» **STUDY QUESTIONS**
[a] In the blog post about scaling back writing for the winter, how often will the author post to the blog instead of weekly?
[b] Go on with the blog post about scaling back writing for the winter, starting after its final sentence.

-- SELECTED EXTRACT follows --

For starters, I plan to institute a temporary personal moratorium on writing any new short stories. I’ll reduce my blog posts from weekly to two or three times per month. The writing group anthology will be in the editorial phase by December, which requires my mechanical writing brain rather than my full-fledged creative one. I may even send my middle grade novel to an editor (if it’s not selected for the pitching contest,) and let them hack away at it for a month or two before picking it back up in 2020 for recommended revisions and querying again.

This is a long-haul project.
The lightened authorial load also means I’ll have more time to tackle non-writing projects that have been building up. My youngest daughter’s dollhouse has claimed half of our dining table real estate since mid-summer as I s-l-o-w-l-y glue on roof shingles. It’s only half done. I have a wood wind spinner that I tasked same daughter this summer with repainting from white with fading butterflies to a rainbow Pride motif. It’s also only half done. And I have three to four boxes stuffed with memorabilia for all three of my kiddos that are destined for memory scrapbooks. Zero percent of that project is done. *sigh*
Obviously, winter is NOT going to be a season of complete slothing and do-nothingness, but it WILL be a break from the hyper-creative mode I push myself into during the spring and summer months.

-- SELECTED EXTRACT concluded --
-- SUPPLIED INFORMATION follows --

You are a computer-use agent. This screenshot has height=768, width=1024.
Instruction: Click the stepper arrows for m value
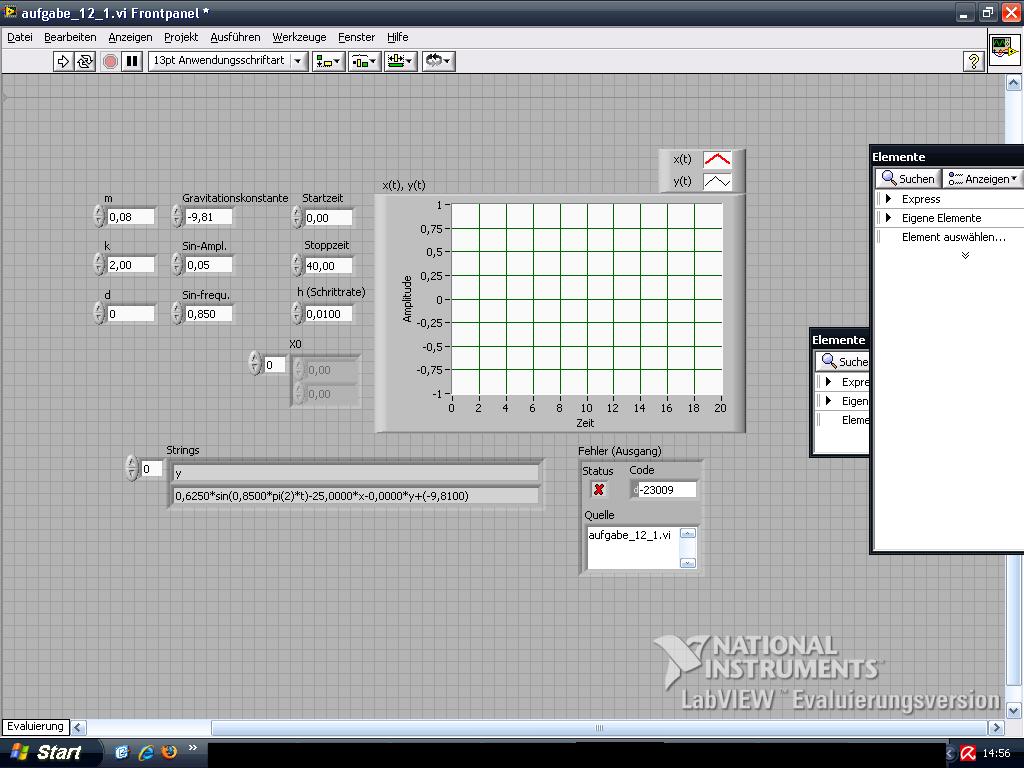tap(99, 217)
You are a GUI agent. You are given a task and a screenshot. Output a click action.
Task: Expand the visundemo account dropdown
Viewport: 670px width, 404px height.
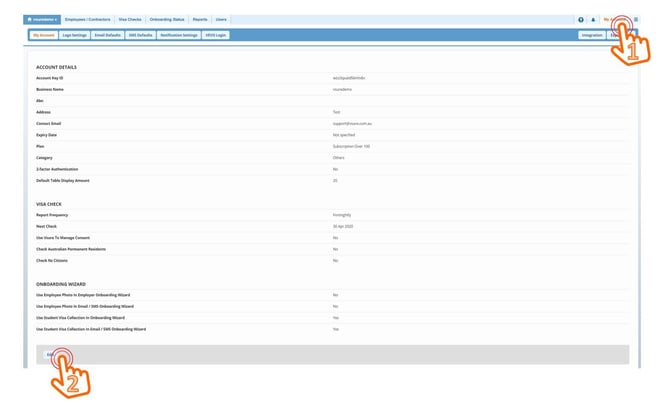[x=42, y=19]
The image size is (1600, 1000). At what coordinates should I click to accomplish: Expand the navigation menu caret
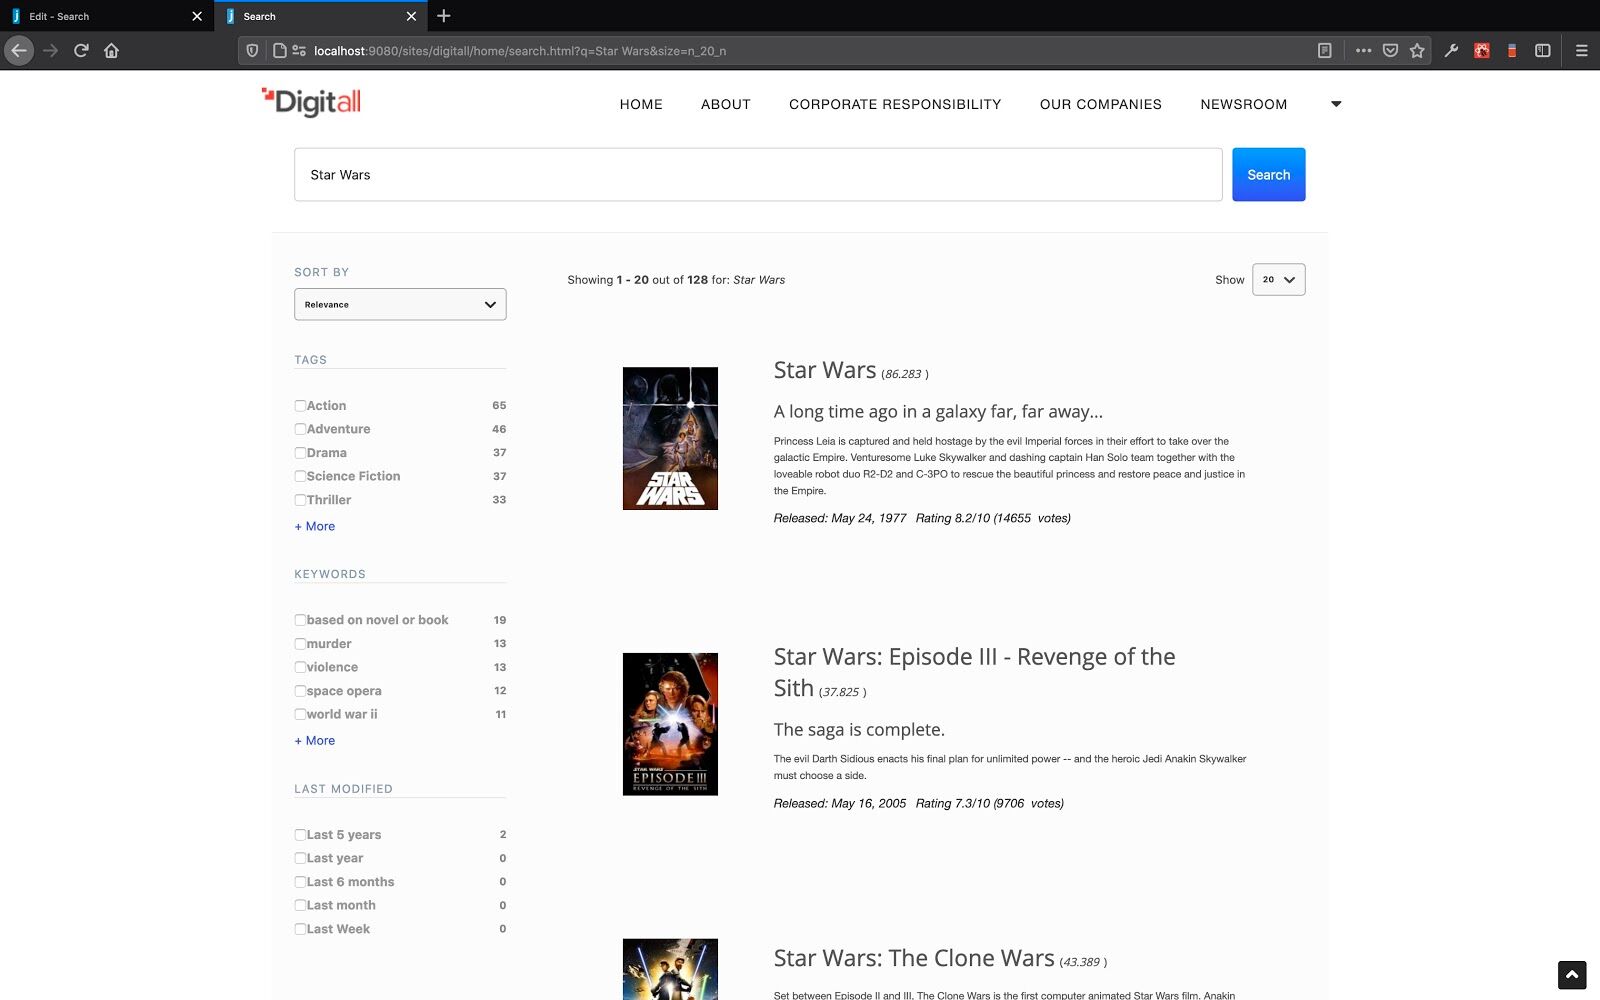(x=1336, y=104)
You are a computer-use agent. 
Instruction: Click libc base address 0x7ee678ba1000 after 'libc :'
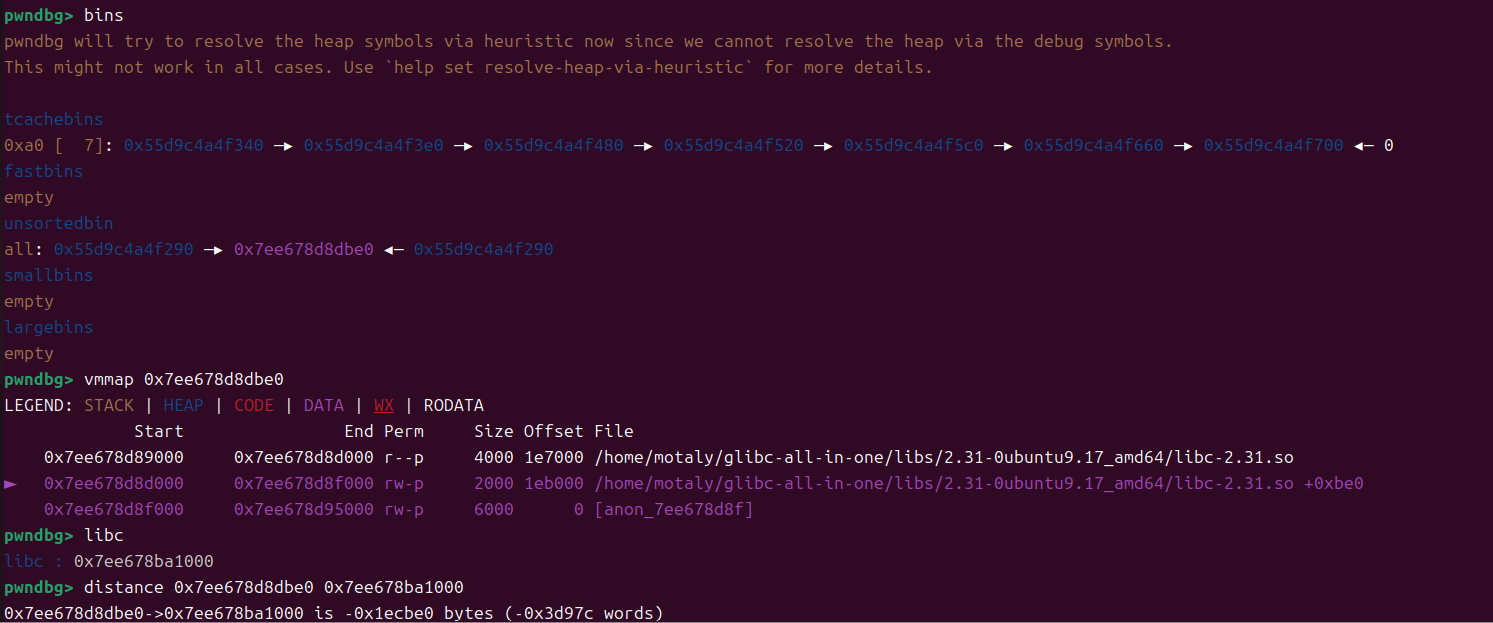143,562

-- SUPPLIED INFORMATION concluded --

» **EXERCISE RESPONSES**
[a] Two or three times per month.

[b]
I wrote last month about the importance of consistency for Writers, but I also believe that writing involves more than just putting words on a page every day. All of us need periodic vacations from constant “write, write, write” in order to replenish our creativity wells. What’s more, the non-writing activities we engage in can restore our love for life outside of the narrow confines of our stories, and dare I say, remind us there IS life outside the worlds we build in our books.
Taking breaks help heal the symptoms of burnout or avoid writer’s burnout altogether. When we are back to stonger, healthier, and whole, that gives us the energy to light it up and set ourselves ON FIRE once more.